[Excerpt to read]
##########

Before the most recent rallies, turnout had been low at such events in recent years, largely believed to be as a result of fatigue after years of a financial crisis that led to three international bailouts in exchange for pension and wage cuts, tax hikes and unpopular labour reforms.
Unions were once an influential force in the Greek workplace, but the country’s eight-year recession, which wiped out a quarter of its economy, changed that.
Τhe last conservative administration, in power from 2012 to 2014, effectively eliminated the public sector’s right to strike by ordering transport workers and teachers to work on pain of imprisonment. It cited a law that gave the government special powers to protect the public interest.
Unions now fear that the workers’ rights lost during the recession, the worst in a developed post-World War II economy, will now remain suppressed in the name of the country’s economic growth.

##########

[Dataset section]
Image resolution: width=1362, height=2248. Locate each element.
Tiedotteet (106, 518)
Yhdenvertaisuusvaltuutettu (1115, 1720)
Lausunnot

##########

[Required work] Please carry on the passage above about Greek unions and lost workers' rights, starting after its final sentence.

[Right answer]
Greece exited its third bailout programme in 2018, two years after returning to growth. However, its progress is still being monitored by its lenders, who expect it to achieve an ambitious primary surplus target, meaning the amount of income earned is higher than state spending, of 3.5 percent of gross domestic product (GDP) annually through 2022 and 2.2 percent a year thereafter.
The International Monetary Fund (IMF), one of the creditors, has also called for the labour market to be further freed up.
Mitsotakis’s government has promised to negotiate a lowering of the targets with European lenders and wants to distribute a retirement bonus to pensioners next year, as his predecessor did before losing the elections in July.
He has also pledged to increase wages by reducing social security contributions and ease taxation to attract investors.